So the idea that there's no legal framework in place to govern the 3-D printing of guns isn't really accurate. Whatever laws govern the making of firearms at home by means other than 3-D printing should also regulate whatever the Wiki Weapons Project cooks up (assuming they can locate another 3-D printer). Of course, there are considerations beyond the strictly legal.

"From my perspective, this really doesn't raise novel questions of intellectual property rights, but common sense and potential civil and criminal liabilities," says Michael Powell, an intellectual property attorney in the Atlanta office of Baker Donelson. "What 'defense' is this group really trying to achieve that couldn't be achieved using a legal purchased firearm, or even a Taser, a can of pepper spray or mace, or other personal protection device?"

Wiki Weapons Project leader Cody Wilson, a University of Texas Law Student himself, claims the project is about "collapsing the distinction between digital information and material goods" and a "statement to these international kleptocrats that this isn't in your control anymore." Less inflammatory, perhaps, is Wilson's assertion that 3-D printing is a technology whose time has come. So if the Wiki Weapons Project isn't, strictly speaking, illegal under the current legal framework, what does this mean for the future of free information in a world where data can quickly become a physical object? How could something like this influence the future of intellectual property law? And is Wiki Weapons, by pushing this idea of freedom of information in such a controversial way, undermining its own ideals?

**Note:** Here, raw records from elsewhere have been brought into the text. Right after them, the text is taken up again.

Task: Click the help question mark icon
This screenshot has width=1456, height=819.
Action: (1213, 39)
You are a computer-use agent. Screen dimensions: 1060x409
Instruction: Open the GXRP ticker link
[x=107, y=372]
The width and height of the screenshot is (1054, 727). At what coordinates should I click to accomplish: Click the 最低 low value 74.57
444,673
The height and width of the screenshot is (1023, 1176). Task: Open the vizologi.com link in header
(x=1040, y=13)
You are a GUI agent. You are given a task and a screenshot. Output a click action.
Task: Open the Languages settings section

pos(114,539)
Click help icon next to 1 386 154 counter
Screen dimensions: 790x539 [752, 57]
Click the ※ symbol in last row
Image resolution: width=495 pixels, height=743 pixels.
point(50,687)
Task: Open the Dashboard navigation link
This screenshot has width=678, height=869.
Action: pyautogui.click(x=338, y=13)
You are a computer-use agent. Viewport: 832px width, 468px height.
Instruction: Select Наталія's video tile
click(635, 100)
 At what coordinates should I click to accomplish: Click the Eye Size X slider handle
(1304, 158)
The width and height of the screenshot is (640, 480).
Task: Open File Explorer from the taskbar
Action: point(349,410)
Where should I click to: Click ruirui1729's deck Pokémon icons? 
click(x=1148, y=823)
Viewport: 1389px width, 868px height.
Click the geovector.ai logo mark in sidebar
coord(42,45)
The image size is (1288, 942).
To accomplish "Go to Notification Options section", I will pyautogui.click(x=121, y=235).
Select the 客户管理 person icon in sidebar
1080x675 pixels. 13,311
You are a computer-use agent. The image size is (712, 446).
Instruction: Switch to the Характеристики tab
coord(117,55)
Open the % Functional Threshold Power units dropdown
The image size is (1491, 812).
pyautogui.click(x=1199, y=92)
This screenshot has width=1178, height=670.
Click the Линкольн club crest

"These files aren't guns," Weinberg says. "You have an Anarchist's Cookbook kind of question. Just information is generally pretty hard to make illegal. It's just information. So the fact that you can now get this file and it can tell you how to produce a gun is very similar to a recipe online that tells you how to build a bomb or something like that. Just because a Web site tells you how to do something like that doesn't make the Web site illegal."

At least not yet. At some point in the future it could be, depending on how legislatures decide to deal with perceived threats to law and order. And hopefully, Weinberg says, they won't deal with this technology by overreacting.

"Technology is ahead of the law in a lot of ways," Weinberg says. "One of the things I tell policy makers a lot is that when you have a new technology where it's not clear how it's going to be used or how it's going to be adopted, the worst things you can do is imagine the most dystopian future you can possibly imagine and then try to regulate to prevent that dystopian future. For two reasons: One, because that dystopian future is never going to happen, so on one level you've wasted your time. But the most pernicious thing is that what you inevitably do is you outlaw things that could've been very productive and useful, things that you weren't smart enough to think of at the time. So not only are you not preventing this dystopia, but you are actively preventing positive outcomes."

Harvard's Walsh agrees.

"It is an area that will raise many new questions," he says. "But the hope is that we will not overreact and sacrifice either the positive potential of this new technology or Constitutional protections."